_THE PROBLEM_. The response should consist of the records that follow, printed exactly.

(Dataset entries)
BEGIN
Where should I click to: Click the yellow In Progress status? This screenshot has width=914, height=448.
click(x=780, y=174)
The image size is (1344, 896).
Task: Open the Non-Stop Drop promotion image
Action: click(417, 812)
END
_TASK OUTPUT_.
Where should I click to: Click the yellow In Progress status? This screenshot has width=914, height=448.
click(x=780, y=174)
The image size is (1344, 896).
Task: Open the Non-Stop Drop promotion image
Action: click(417, 812)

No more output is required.